Although the disease of mesothelioma ultimately will cause the death of anyone diagnosed with this virulent form of cancer, there is no way to determine uniformly the mesothelioma life span patient.
The primary reason for this is simple: The process of mesothelioma begins when someone first inhales or ingests asbestos fibers, and it’s not always clear when that exposure occurred. That exposure, when combined with repeated incidents, as happens during many on-the-job exposures, set the stage for a disease that doctors have yet figured out how to cure.
To understand how to improve the life span of a mesothelioma patient and how to treat this disease, get a free copy of the Mesothelioma Center’s informational packet.
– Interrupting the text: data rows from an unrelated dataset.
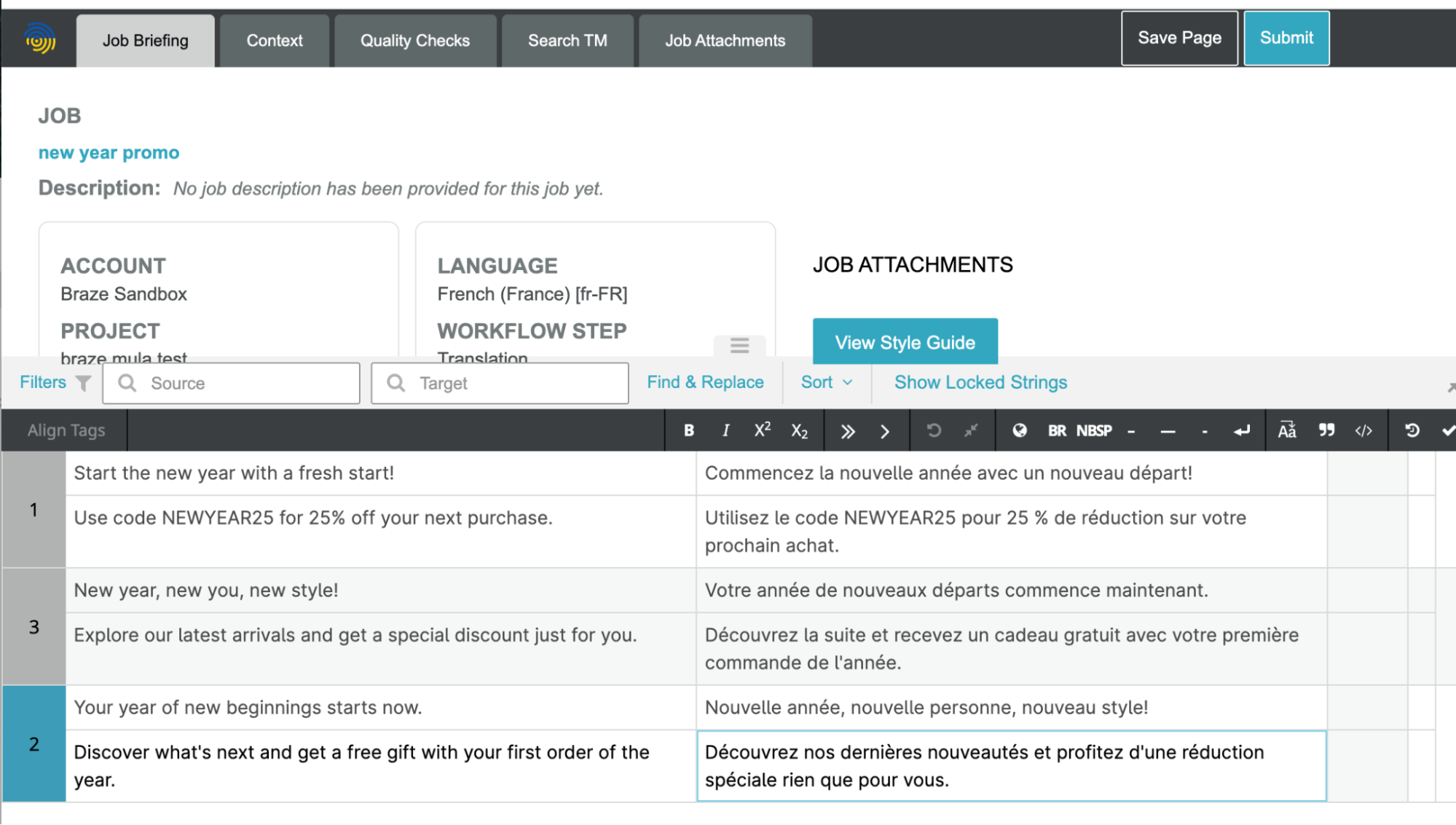The image size is (1456, 825).
Task: Open the Search TM tab
Action: (567, 40)
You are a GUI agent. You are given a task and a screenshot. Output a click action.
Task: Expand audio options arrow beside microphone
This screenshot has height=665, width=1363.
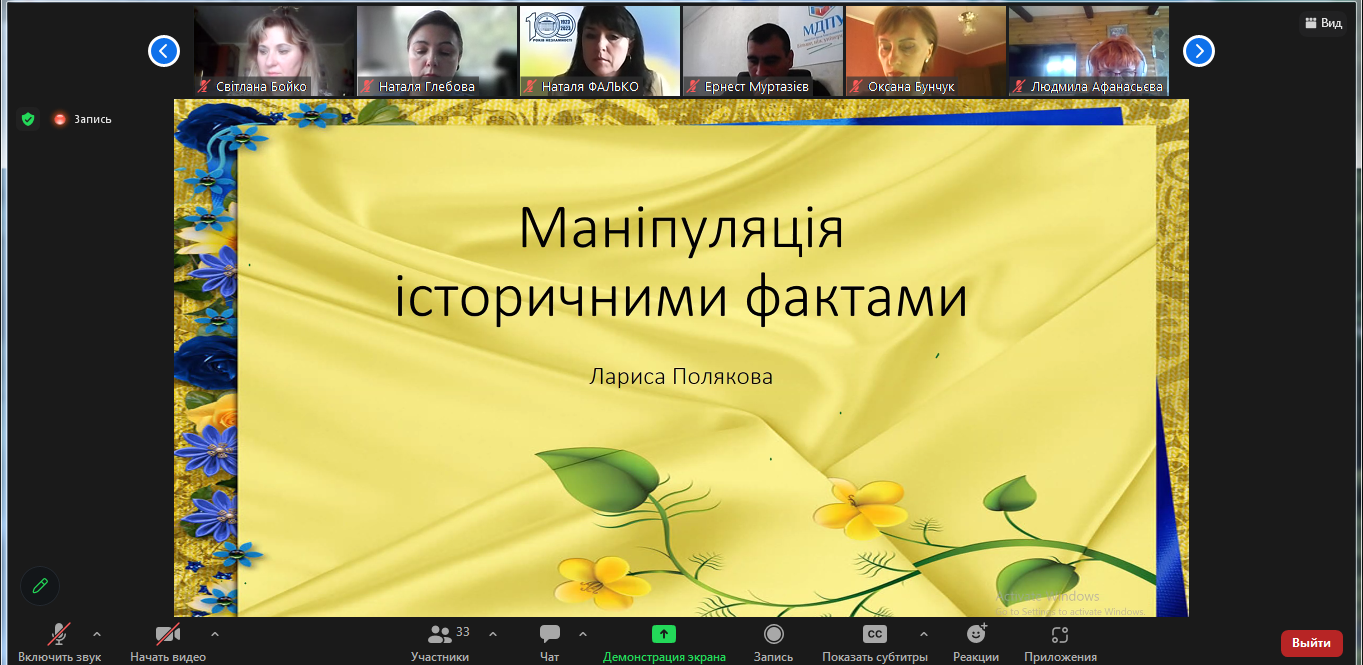(97, 633)
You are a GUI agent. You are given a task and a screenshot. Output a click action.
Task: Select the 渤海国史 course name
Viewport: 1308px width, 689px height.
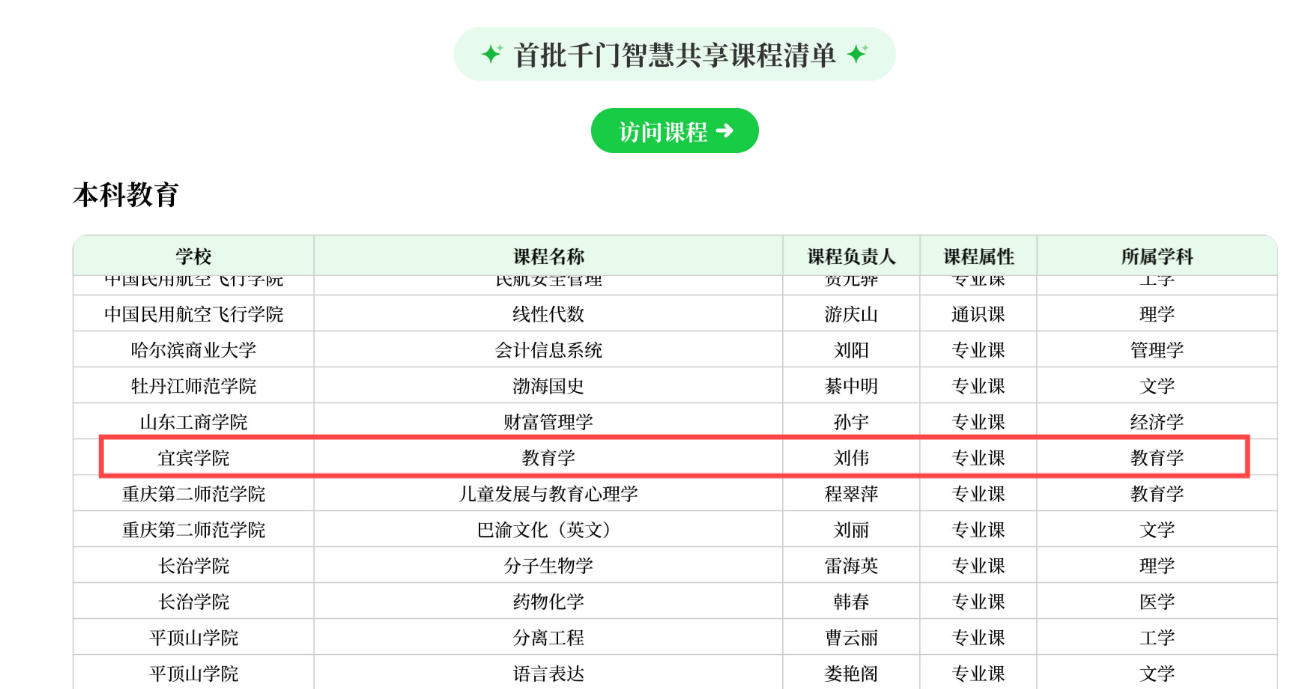click(548, 386)
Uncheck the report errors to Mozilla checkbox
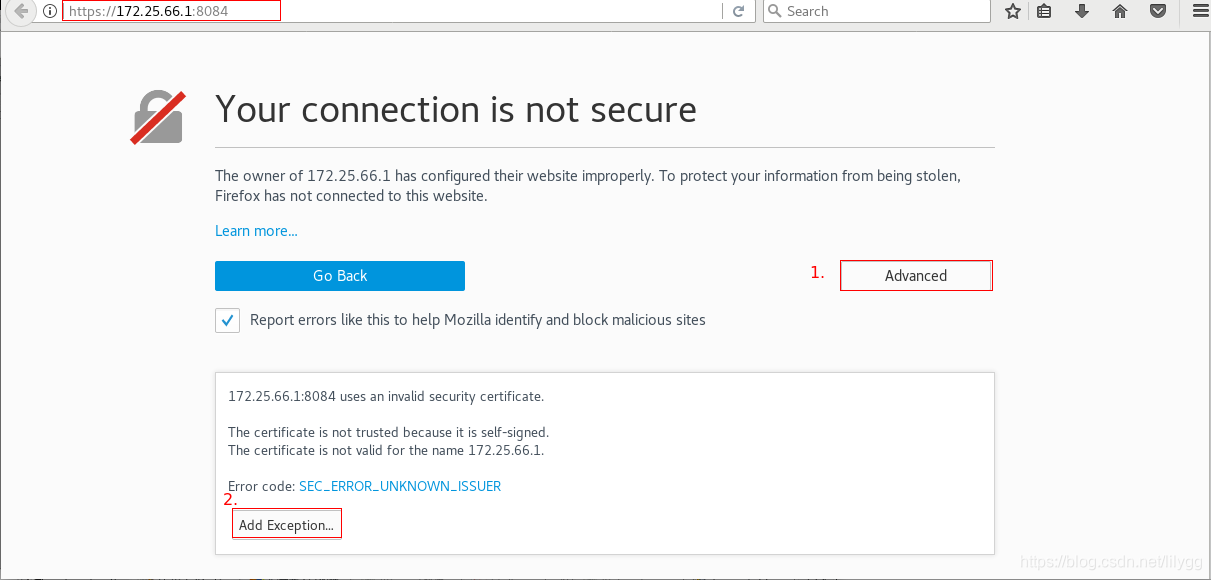 coord(227,321)
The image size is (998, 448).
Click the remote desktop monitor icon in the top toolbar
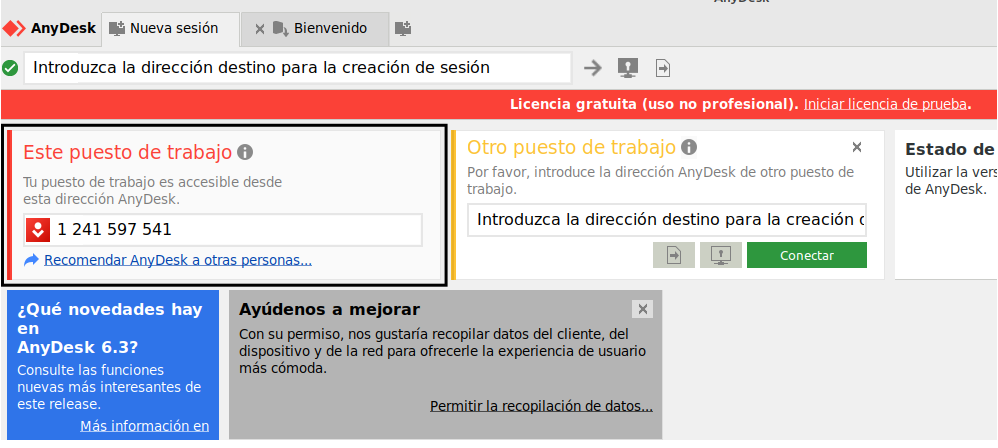pos(628,68)
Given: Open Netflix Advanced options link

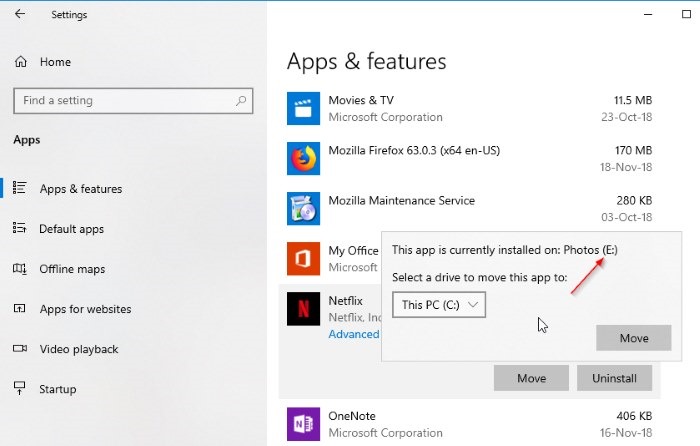Looking at the screenshot, I should [x=354, y=334].
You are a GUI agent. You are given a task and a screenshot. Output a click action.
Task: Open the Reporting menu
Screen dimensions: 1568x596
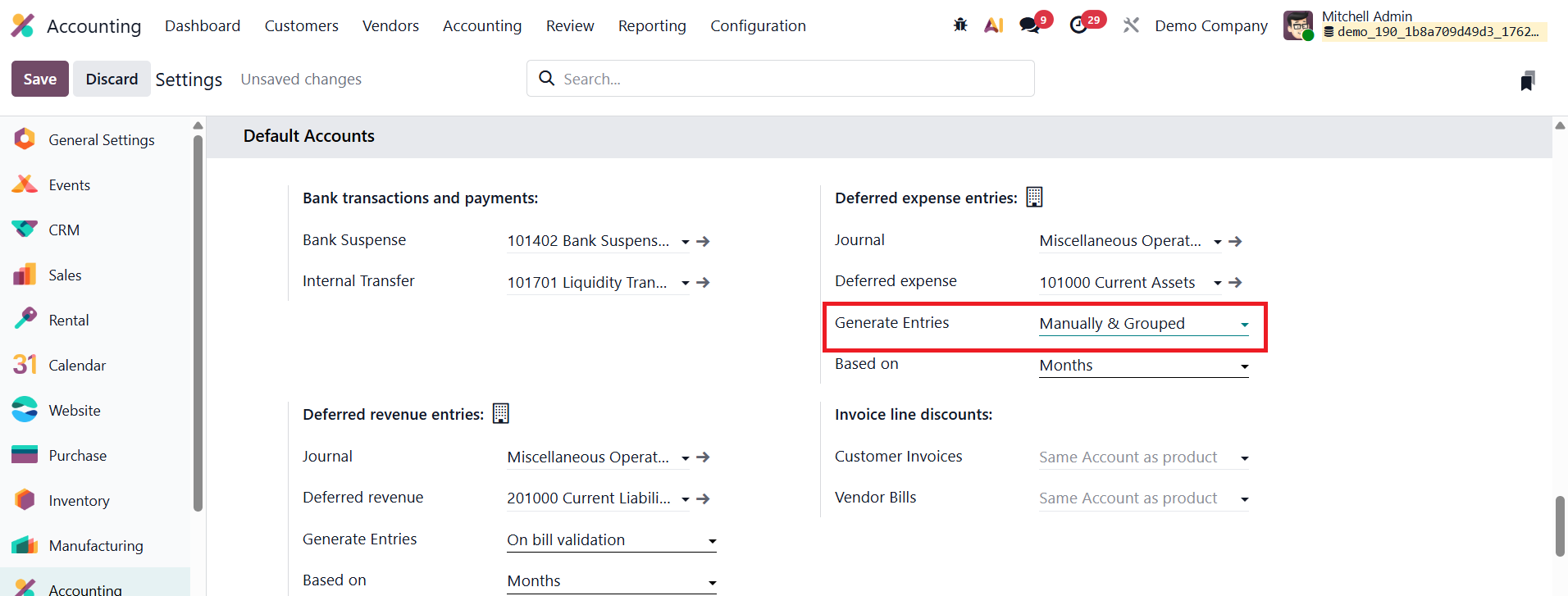point(652,26)
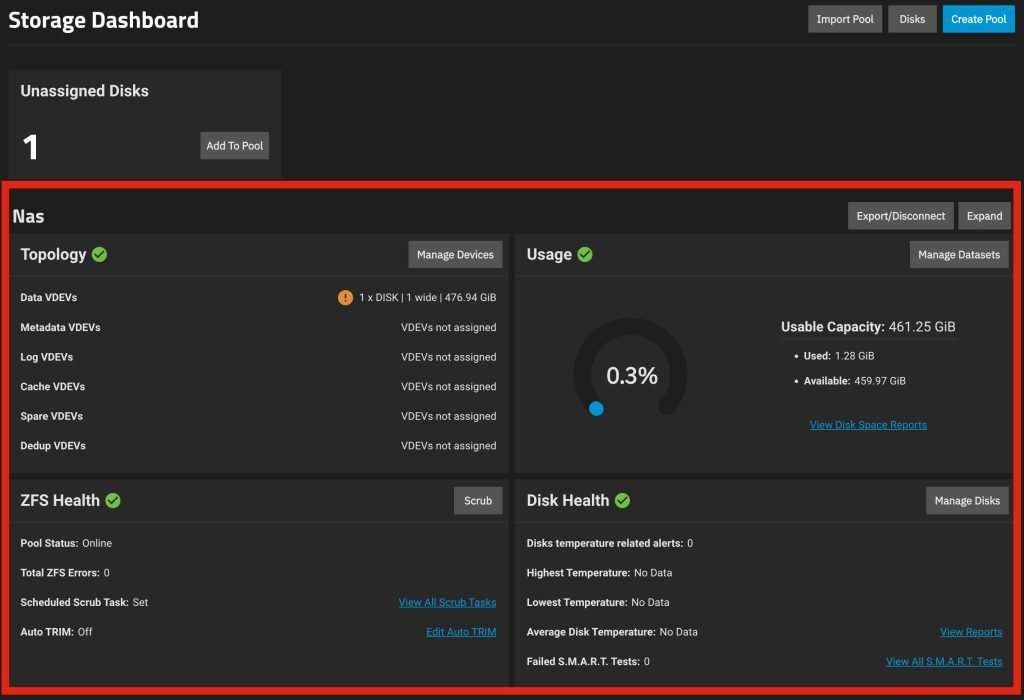
Task: Open Manage Devices in Topology
Action: 455,255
The packet includes a comprehensive book about the relationship between asbestos and mesothelioma and other diseases, plus details about treatment facilities and doctors.
Determining mesothelioma life span
There are a number of factors and mitigating circumstances that must be examined from patient to patient. Among them are: how far along the cancer is when it is detected; the cell type of the cancer; the patient’s overall health; and past health, such as whether the patient was a smoker. In one way or another, all those variants affect the life span of someone battling this lethal ailment.
One important factor when assessing the life span of mesothelioma patients is its inordinately long latency period. Once asbestos fibers are in place to render a human body unhealthy, the mesothelioma they sometimes create can lie dormant for a period of 20 to 50 years. That is the typical time between asbestos exposure that begins the syndrome and its eventual diagnosis. That means that the true life span of a mesothelioma victim can be measured in decades; decades in which there are no symptoms, no pain or discomfort, and no detectable signs of the disease.
It is true that once mesothelioma is diagnosed, the medical prognosis is usually bleak. Pleural mesothelioma, if untreated, has an average life expectancy that ranges between four months and 18 months after symptoms appear. Peritoneal mesothelioma yields a five- to 13-month outlook, on average, if not treated.